DIRECTIONS
Images are not part of the copy; transcribe all the data exactly.

[INPUT MATERIAL]

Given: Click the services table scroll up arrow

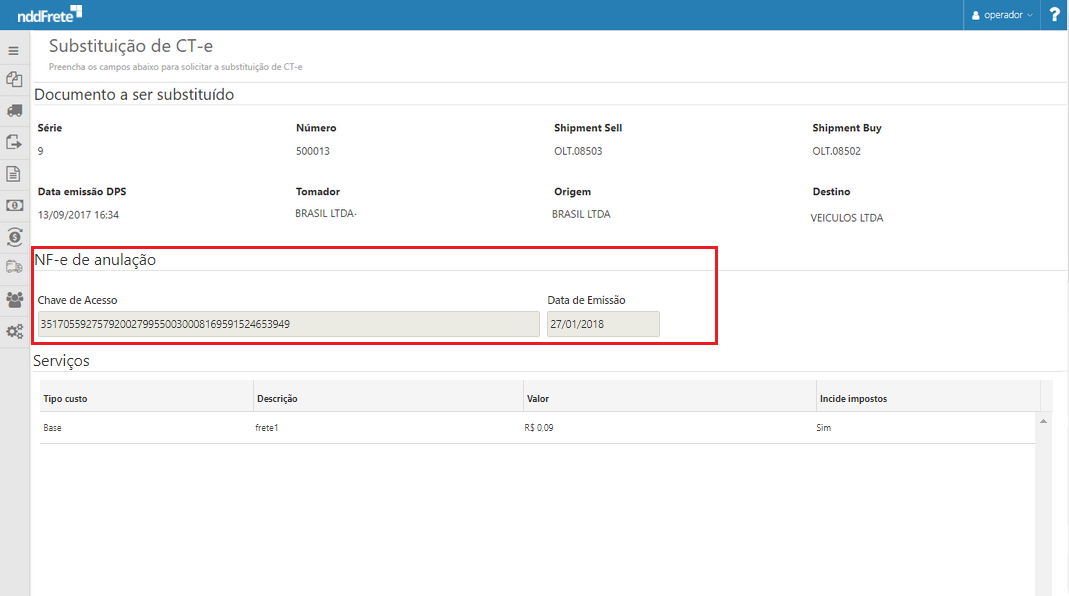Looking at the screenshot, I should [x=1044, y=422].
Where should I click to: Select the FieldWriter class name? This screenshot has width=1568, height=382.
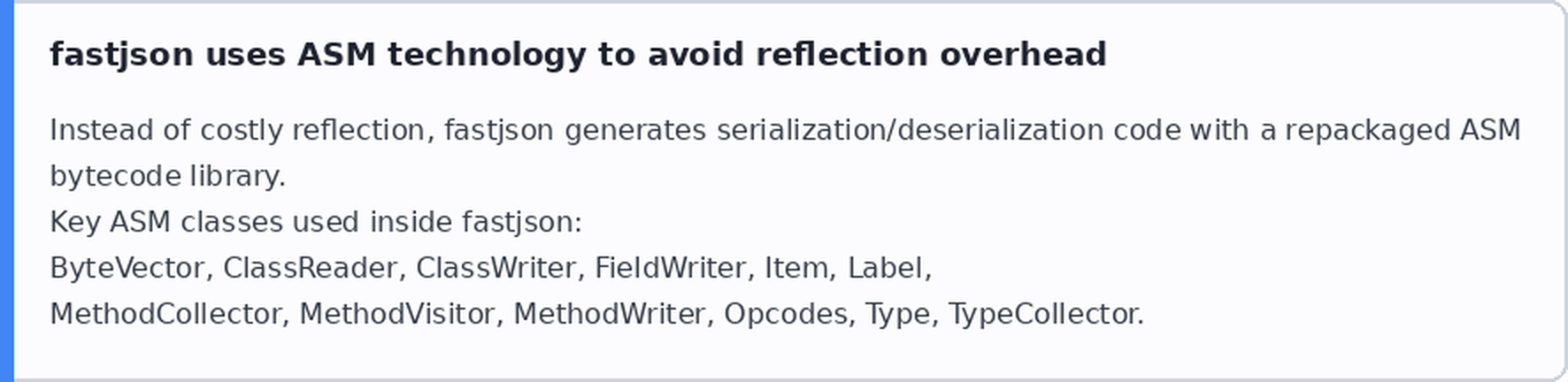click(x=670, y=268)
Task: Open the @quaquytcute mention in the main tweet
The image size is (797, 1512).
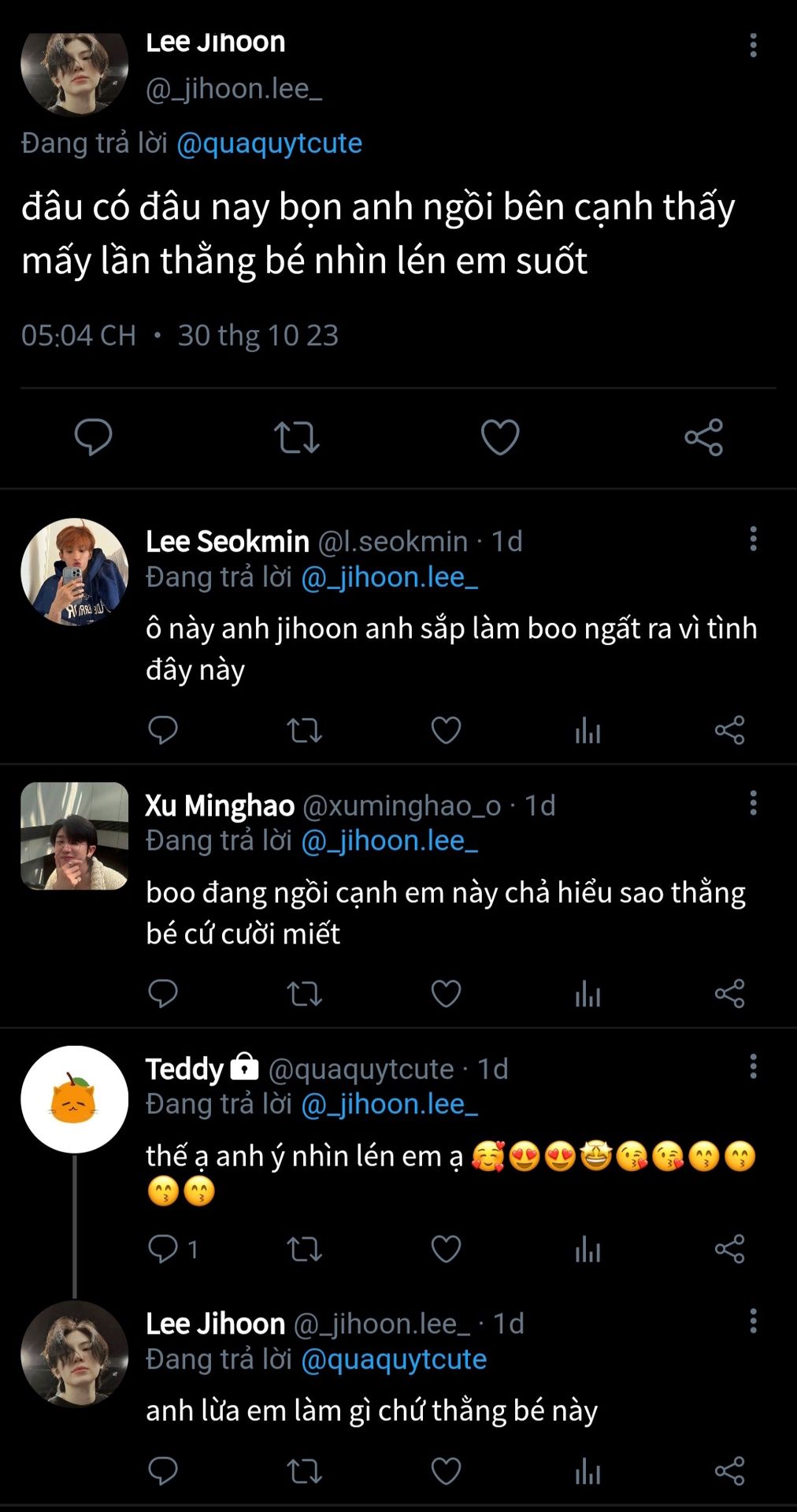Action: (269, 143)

[/INPUT MATERIAL]

RESULT OF THE TASK
Given: Click the services table scroll up arrow

Looking at the screenshot, I should [x=1044, y=422].
Where should I click to: Select the FieldWriter class name? This screenshot has width=1568, height=382.
click(x=670, y=268)
Task: Open the @quaquytcute mention in the main tweet
The image size is (797, 1512).
Action: (269, 143)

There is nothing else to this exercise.